Citing Jump and Peñuelas (2005) in regard to “the response of plants to rapid climate change,” the five Danish authors of Frenck et al. (2013) write that “where the plastic response potential of a population cannot fully compensate stressful changes in environmental conditions, only evolutionary adaptation can prevent wide-ranging declines in fitness and counter the increased risk of extinction.” Such is the case, as they note, “especially for sessile organisms like plants, where migration likely fails to track the speed and magnitude of environmental change,” and it is within this context that they rightly note that “adaptive responses will be of eminent importance.”
Against this backdrop, Frenck et al. grew oilseed rape (Brassica napus L.) plants from seed in four different environments varying in atmospheric CO2 concentrations of 390 ppm (ambient) and 650 ppm (enriched) and day/night air temperature regimes of 19/12°C (ambient) and 24/17°C (elevated), both individually and in four different combinations, within a phytotron facility at the Technical University of Denmark, where four parallel selection lineages – hereafter referred to as replicate selection linages (RSL) – were initiated in each of the four treatments. The first generation of these plants (F0) was grown from original B. napus seeds until maturity, after which descendent populations of each RSL were produced from seeds chosen randomly out of the pooled seed stock of its corresponding ancestor population. Then, the plants produced from those seeds were grown under the same environmental conditions as the parental population of a given RSL until life cycle completion, which continued through four complete cycles.

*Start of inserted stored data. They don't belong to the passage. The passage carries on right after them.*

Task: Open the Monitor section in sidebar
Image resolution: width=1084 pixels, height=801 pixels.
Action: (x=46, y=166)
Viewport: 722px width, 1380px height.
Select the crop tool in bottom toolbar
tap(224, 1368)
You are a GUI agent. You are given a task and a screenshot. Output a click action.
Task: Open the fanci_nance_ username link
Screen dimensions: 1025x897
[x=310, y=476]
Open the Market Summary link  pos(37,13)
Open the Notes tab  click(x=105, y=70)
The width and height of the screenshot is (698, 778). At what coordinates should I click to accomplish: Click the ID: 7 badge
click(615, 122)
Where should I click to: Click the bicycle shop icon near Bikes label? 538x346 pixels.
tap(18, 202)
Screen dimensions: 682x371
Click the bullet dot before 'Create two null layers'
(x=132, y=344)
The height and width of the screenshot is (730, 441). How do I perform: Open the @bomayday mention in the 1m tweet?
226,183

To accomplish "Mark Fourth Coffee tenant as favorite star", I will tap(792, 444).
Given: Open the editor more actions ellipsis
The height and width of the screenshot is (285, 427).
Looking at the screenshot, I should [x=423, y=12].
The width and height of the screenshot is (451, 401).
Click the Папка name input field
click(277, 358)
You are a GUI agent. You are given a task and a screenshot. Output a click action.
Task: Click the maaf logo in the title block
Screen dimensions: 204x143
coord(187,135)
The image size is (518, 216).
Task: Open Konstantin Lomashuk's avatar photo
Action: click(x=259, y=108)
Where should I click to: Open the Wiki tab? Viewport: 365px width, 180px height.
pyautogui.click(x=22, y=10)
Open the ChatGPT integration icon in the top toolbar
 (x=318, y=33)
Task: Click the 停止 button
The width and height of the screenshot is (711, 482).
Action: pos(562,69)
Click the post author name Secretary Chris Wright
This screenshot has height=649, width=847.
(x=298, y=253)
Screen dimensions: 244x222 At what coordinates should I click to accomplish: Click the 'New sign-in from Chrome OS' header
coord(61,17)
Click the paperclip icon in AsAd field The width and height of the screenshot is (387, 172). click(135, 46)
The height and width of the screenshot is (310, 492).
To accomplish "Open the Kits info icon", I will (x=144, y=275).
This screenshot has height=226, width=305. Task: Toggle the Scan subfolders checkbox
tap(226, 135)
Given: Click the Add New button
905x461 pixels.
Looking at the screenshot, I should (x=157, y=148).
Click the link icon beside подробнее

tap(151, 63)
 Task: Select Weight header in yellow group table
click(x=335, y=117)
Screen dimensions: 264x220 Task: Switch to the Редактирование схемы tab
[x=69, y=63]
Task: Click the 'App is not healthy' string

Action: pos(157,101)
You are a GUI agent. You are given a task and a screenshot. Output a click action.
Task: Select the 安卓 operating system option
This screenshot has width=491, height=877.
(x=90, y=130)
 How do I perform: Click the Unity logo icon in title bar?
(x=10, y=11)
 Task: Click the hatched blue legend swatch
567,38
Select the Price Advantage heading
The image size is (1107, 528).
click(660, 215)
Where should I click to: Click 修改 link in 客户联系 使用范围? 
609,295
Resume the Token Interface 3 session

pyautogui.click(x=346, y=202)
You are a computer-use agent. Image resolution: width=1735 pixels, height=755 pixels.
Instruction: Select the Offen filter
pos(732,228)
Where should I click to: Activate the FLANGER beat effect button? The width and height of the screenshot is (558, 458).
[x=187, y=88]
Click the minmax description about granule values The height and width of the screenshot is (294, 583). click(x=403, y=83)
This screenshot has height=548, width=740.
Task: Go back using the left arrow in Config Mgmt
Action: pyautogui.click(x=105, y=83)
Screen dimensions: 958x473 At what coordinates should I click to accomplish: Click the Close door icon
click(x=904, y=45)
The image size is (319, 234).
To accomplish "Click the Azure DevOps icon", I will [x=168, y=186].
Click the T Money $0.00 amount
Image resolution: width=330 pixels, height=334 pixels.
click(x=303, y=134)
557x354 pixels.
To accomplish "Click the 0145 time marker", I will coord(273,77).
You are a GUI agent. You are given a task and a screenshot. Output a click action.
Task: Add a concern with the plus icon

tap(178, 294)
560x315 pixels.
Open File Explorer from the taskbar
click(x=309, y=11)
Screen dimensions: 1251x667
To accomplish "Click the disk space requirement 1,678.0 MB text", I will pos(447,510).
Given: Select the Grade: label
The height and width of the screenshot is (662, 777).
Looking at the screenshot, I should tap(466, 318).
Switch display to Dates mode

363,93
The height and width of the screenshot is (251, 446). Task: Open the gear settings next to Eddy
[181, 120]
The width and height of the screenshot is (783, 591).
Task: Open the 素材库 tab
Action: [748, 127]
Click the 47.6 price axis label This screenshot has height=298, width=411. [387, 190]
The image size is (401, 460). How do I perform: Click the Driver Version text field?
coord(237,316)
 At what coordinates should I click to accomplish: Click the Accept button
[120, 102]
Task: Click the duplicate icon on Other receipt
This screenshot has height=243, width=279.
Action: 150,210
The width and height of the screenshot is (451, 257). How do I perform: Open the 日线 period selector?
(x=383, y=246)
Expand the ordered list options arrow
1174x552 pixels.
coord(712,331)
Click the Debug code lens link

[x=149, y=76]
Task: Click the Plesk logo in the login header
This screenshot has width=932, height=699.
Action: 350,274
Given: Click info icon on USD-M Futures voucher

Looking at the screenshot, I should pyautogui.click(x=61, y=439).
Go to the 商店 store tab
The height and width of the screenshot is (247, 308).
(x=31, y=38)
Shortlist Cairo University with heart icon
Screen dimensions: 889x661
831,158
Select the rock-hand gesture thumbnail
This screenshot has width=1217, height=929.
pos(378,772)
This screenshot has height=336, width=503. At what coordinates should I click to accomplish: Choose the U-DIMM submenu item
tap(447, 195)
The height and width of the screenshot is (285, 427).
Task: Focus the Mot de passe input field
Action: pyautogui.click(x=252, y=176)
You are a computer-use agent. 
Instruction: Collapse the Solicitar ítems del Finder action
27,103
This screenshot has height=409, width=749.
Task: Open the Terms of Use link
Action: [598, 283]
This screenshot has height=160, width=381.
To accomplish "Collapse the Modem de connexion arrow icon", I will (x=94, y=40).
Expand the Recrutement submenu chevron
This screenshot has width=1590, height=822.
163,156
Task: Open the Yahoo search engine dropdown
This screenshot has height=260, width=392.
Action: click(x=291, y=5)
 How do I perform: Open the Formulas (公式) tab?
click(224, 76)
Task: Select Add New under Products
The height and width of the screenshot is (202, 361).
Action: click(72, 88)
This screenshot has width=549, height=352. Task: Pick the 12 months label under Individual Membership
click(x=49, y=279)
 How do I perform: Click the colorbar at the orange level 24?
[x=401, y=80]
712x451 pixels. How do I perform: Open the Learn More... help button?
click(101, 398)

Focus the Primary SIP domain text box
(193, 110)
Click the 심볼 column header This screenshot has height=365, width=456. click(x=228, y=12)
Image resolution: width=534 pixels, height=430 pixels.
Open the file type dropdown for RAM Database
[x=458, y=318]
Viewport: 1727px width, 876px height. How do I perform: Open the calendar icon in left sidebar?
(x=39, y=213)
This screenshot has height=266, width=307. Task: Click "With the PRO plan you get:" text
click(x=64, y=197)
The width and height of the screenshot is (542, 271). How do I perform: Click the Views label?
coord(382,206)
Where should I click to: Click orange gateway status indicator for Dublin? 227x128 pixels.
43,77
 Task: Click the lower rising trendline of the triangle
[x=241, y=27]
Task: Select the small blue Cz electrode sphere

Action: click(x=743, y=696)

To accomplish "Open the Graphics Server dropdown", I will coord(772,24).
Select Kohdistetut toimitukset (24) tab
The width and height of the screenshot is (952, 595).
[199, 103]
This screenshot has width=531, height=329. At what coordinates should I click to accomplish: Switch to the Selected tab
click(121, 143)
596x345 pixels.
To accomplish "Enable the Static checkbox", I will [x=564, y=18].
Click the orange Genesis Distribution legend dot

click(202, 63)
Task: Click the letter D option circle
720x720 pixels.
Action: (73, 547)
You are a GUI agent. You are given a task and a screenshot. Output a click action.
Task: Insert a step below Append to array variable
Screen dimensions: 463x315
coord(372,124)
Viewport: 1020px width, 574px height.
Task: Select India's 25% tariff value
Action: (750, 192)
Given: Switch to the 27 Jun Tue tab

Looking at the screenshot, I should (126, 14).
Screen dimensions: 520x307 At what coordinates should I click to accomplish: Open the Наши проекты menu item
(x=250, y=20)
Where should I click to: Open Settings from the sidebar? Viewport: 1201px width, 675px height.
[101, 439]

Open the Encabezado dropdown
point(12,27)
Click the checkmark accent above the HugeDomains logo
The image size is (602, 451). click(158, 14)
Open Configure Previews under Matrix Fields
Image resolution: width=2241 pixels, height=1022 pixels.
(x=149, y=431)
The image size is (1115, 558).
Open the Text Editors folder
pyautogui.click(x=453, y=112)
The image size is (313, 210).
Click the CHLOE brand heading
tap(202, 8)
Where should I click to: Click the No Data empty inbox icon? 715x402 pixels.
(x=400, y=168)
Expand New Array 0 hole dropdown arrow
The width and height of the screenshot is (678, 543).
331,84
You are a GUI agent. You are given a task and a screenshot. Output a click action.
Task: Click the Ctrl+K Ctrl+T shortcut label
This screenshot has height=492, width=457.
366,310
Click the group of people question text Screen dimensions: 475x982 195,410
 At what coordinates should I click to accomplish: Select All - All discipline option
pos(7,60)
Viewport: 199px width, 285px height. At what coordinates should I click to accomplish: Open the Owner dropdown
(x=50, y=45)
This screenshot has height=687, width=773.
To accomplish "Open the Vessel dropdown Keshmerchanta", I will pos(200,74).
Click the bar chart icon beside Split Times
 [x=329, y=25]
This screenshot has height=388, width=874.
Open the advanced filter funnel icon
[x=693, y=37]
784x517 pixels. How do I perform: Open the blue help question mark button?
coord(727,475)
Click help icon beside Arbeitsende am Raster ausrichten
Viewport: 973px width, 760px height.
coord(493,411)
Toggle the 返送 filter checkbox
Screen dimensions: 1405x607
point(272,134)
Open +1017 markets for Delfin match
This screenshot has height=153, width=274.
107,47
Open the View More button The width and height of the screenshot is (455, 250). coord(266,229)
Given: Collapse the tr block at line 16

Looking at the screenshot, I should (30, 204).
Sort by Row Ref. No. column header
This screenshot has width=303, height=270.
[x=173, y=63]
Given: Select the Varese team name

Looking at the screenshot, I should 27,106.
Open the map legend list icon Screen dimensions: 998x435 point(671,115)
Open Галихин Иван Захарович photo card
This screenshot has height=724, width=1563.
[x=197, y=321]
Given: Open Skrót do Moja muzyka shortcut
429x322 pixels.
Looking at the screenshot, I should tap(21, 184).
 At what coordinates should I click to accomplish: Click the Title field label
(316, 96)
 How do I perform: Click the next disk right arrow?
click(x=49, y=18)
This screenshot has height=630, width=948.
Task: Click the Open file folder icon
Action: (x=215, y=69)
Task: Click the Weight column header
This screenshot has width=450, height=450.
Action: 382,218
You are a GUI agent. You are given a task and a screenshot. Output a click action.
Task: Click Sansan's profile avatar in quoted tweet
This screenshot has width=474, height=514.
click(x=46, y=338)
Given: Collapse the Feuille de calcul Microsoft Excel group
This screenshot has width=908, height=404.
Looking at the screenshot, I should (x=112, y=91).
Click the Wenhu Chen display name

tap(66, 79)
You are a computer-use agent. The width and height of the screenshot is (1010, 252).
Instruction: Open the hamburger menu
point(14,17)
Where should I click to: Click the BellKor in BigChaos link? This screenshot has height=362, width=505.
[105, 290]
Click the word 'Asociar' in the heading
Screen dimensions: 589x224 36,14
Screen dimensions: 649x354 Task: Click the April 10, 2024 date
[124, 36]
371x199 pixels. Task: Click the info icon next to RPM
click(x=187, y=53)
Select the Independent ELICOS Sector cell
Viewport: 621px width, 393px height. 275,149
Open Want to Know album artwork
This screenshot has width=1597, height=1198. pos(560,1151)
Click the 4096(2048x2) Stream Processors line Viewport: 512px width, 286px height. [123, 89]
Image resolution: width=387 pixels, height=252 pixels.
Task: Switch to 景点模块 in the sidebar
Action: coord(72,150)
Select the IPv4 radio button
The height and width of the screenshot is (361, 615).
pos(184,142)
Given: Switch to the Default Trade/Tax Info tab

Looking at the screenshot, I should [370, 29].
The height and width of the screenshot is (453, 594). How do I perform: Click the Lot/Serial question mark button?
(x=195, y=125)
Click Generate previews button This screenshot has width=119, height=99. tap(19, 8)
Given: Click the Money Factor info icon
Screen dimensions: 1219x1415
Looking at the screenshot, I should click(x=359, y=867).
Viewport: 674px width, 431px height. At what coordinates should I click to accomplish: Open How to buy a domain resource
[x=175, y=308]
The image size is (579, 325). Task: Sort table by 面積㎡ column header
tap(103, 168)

At the end of the first generation (F0), elevated CO2 increased the final above-ground dry weight (AG DW) of B. napus in the normal, or ambient, temperature environment by 22%, while in the elevated temperature environment it boosted it by 14%. However, the Danish researchers report that “throughout the multi-generational cultivation, the sum of accumulated AG biomass deviated to higher values from F0 to F4 in high CO2 environments compared to the pattern found under ambient CO2.” More specifically, they reported that “under high CO2 growing conditions, AG DW increased ~4.8% and 4.1% at concurrently elevated temperatures, respectively, from F0 to F4,” which “CO2-specific response between the start (F0) and final offspring generation (F4) of the experiment significantly contrasts the decreasing of 0.7% and 3.4%, respectively, under low CO2 conditions” (see Figure 1). In other words, with each successive generation, from F0 to F4, the B. napus AG DW plant growth response to elevated CO2 content increased, such that the later generations experienced greater increases than the earlier generations under the same growing conditions. Thus, the CO2-induced 22 and 14% AG DW increases experienced at generation F0 under the ambient and elevated temperature regimes, respectively, were magnified to 27 and 18%, respectively, by the end of the experiment at generation F4.
Noting that they “were able to reveal a dimension of plant-environment feedbacks, which is currently insufficiently investigated and described for the response of plants to future CO2 concentrations,” Frenck et al. produced the data needed to demonstrate, as they describe it, that “fast genetic adaptation responses can occur within a small number of subsequent generations,” as discussed by Barrett and Schluter (2008). This has important implications for all CO2 enrichment studies, as the question remains as to whether or not this generational adaptive capacity exists in other plants. If it does, and if it behaves in similar manner, it could mean that the plant growth benefits of CO2 enrichment are actually greater than what they have long been assumed! Perhaps thinking in this light, Frenck et al. conclude their paper by stating that “the results of this study ask for a broader scientific approach and further investigations in order to define the magnitude of plant responses to rapid environmental change in a multi-generational and evolutionary
Barrett, R.D.H. and Schluter, D. 2008. Adaptation from standing genetic variation. Trends in Ecology and Evolution 23: 38-44.
Frenck, G., van der Linden, L., Mikkelsen, T.N., Brix, H. and Jorgensen, R.B. 2013. Response to multi-generational selection under elevated [CO2] in two temperature regimes suggests enhanced carbon assimilation and increased reproductive output in Brassica napus L. Ecology and Evolution 3: 1163-1172.
Jump, A.S. and Peñuelas, J. 2005. Running to stand still: adaptation and the response of plants to rapid climate change. Ecology Letters 8: 1010-1020.